When I first found out that magistrates do not find out either that their decisions have been appealed, or whether their decision has been overturned, I couldn’t quite believe it (in most cases magistrates are not told if their decision re conviction/sentence has been appealed).  What is the point in “mistakes” being corrected, if those who made the “mistake” have no means of learning from it?  A new book “Transforming Summary Justice” also makes this point.   A magistrate who worked as an IT specialist was shocked: “we are making decisions on whether people are guilty or innocent, we are making decisions on how to sentence people and also we are making decisions on bail which are often the hardest decisions ….and you have no feedback whatsoever about whether you made the [right] decision”. While the rest of the public sector has recognised the role of feedback and understanding outcomes in improving practice, justice has stood still, or even regressed.

Most decisions about whether to remand someone are made quickly (one research study found “the average time taken in the 26 cases in which the prosecutor applied for pretrial detention was 3.5 minutes”) yet two thirds of those remanded in custody in magistrates courts (and not referred up to the Crown Court) do not go on to get a prison sentence.  It appears that judges and magistrates may be over cautious in their decision making.  But why on earth should judges become more confident about using bail if they don’t know the outcome of their decision?  Currently, they have to decide on remand on the basis of the (frequently very little) information presented to them about the risk posed by the defendant.

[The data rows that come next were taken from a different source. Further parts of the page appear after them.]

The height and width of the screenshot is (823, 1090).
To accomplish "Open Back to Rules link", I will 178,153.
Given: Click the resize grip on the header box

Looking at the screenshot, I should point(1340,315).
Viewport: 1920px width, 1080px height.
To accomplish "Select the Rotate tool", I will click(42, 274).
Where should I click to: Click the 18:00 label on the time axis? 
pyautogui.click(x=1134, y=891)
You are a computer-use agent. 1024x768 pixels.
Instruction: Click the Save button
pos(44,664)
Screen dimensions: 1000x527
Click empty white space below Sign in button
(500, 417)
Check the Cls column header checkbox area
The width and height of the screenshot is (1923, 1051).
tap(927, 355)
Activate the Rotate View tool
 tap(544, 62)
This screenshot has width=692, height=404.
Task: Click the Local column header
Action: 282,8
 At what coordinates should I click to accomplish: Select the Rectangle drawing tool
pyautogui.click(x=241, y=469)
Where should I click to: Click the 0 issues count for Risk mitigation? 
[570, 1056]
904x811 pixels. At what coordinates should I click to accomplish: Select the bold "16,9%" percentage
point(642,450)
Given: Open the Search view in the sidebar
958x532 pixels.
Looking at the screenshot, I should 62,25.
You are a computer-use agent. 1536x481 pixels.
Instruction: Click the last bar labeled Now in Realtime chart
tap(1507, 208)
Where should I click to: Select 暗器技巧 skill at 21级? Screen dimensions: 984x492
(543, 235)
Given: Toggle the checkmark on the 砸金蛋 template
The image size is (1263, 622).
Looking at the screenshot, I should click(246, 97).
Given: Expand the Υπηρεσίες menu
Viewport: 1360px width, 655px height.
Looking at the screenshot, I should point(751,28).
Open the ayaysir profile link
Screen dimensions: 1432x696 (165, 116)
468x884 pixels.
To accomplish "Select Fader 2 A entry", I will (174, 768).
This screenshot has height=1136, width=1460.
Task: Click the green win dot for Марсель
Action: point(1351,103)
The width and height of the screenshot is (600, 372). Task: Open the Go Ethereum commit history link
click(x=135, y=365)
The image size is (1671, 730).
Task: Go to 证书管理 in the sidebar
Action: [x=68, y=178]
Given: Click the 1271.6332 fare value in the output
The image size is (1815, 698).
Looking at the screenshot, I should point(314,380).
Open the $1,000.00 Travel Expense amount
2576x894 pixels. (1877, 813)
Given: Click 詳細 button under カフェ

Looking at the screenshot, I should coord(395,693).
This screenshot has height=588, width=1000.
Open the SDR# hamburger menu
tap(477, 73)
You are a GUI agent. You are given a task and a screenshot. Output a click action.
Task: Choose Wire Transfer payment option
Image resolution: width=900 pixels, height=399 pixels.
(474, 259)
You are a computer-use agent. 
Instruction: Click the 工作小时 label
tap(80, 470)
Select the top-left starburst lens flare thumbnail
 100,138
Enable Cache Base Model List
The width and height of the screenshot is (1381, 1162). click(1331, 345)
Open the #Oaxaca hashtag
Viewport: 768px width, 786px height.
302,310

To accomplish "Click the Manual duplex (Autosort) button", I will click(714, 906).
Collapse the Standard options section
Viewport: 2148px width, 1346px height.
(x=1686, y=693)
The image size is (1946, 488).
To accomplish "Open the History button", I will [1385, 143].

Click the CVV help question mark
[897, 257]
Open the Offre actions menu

Its not just the individual judge who lacks feedback about outcomes, the whole system is based on a lack of evidence. Rob Allen’s recent report for Transform Justice on the “Sentencing Council for England and Wales – brake or accelerator on the use of prison”, identifies that sentencing guidelines are often developed in the absence of data on the effectiveness of sentences.  Lord Chancellor, Jack Straw told parliament in 2009 that “ensuring the effectiveness of sentencing will be an important role of the Sentencing Council”. There is a statutory requirement for the Council to consider the cost of different sentences, and their relative effectiveness in preventing re-offending, but it has not really done this.  It does estimate the effect of new guidelines on the demand for prison places, but this is different from estimating the effect of the sentence. This is partly because the data is sometimes not available, partly because broader research is not judged relevant.  Proposed new guidelines on reduction in sentence for a guilty plea were developed in the absence of any data on what proportion of defendants plead guilty in the magistrates’ courts. Given that most cases are heard in the magistrates’ court, this seems a big gap.  New proposals on sentencing knife crime cite no evidence or research on the effectiveness of different sentences or approaches in deterring or reducing knife crime.  So we have sentencing guidelines which are not based on outcomes.

When judges and magistrates do not know the outcomes of their individual decisions, do not receive training in the effectiveness of different sentences, and have to follow guidelines which are based on an absence of data, no wonder are prisons are full and re-offending levels are high.